▸ Saved data entries
*-*-*

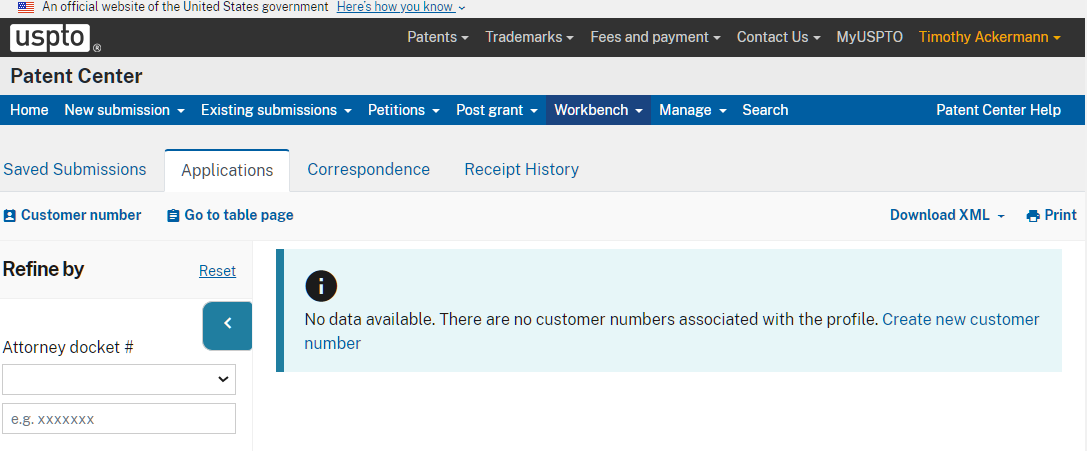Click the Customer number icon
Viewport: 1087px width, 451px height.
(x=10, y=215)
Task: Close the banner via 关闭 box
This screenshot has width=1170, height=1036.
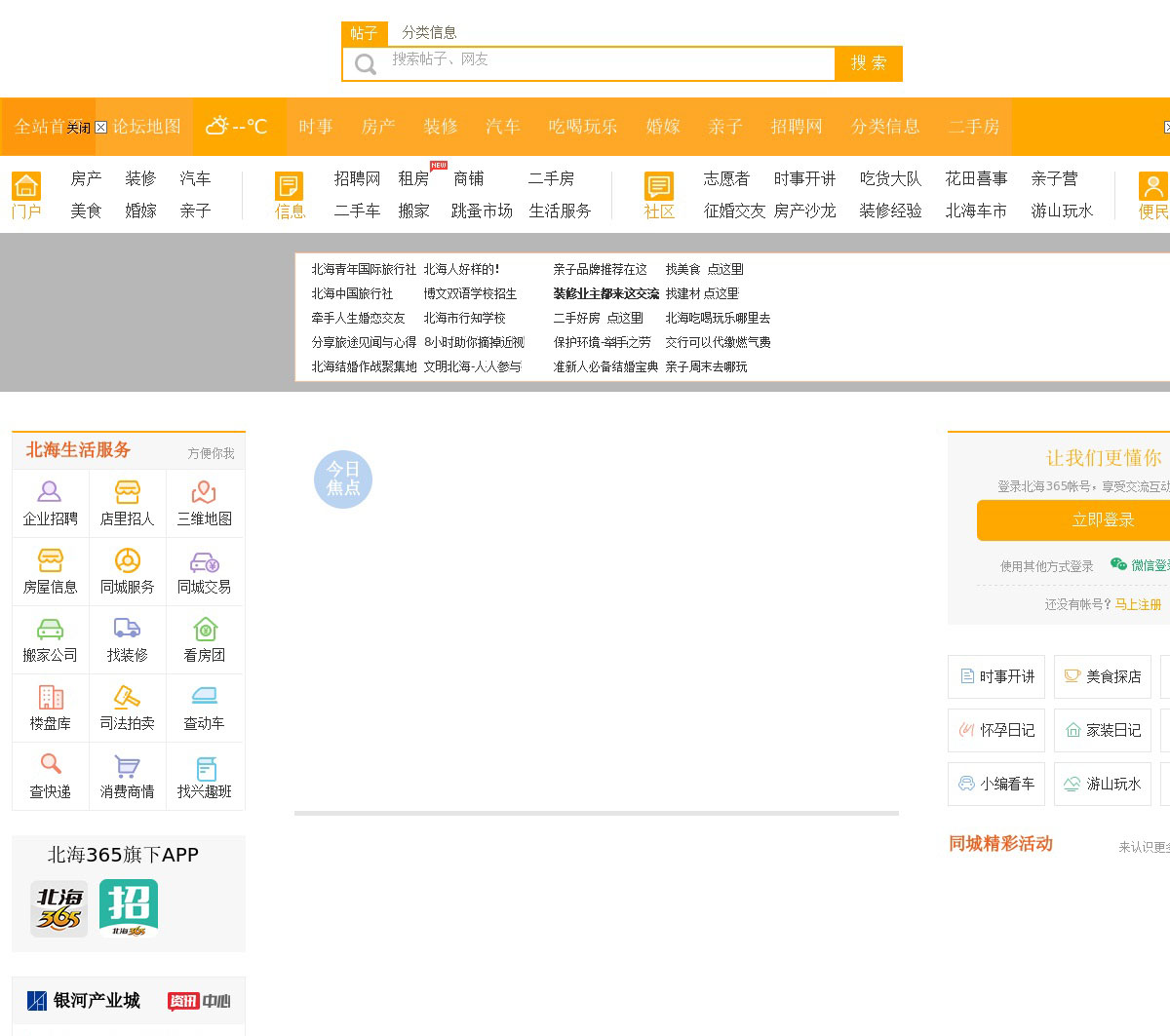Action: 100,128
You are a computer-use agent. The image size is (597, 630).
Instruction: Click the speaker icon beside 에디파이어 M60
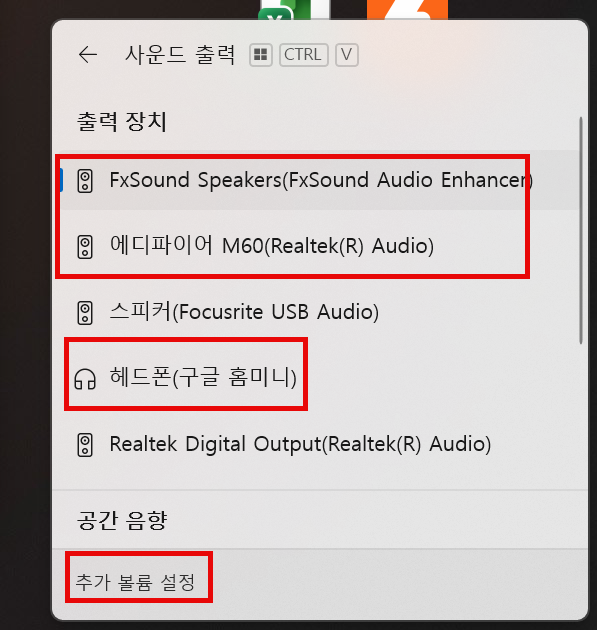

*-*-*

▸ ACTION ITEM
Find the line holding "You are a computer-use" in the data above. Retype it and every later line exactly, through the end, but not the pictures.

▸ ANSWER FOR THE TASK
You are a computer-use agent. The image size is (597, 630).
Instruction: Click the speaker icon beside 에디파이어 M60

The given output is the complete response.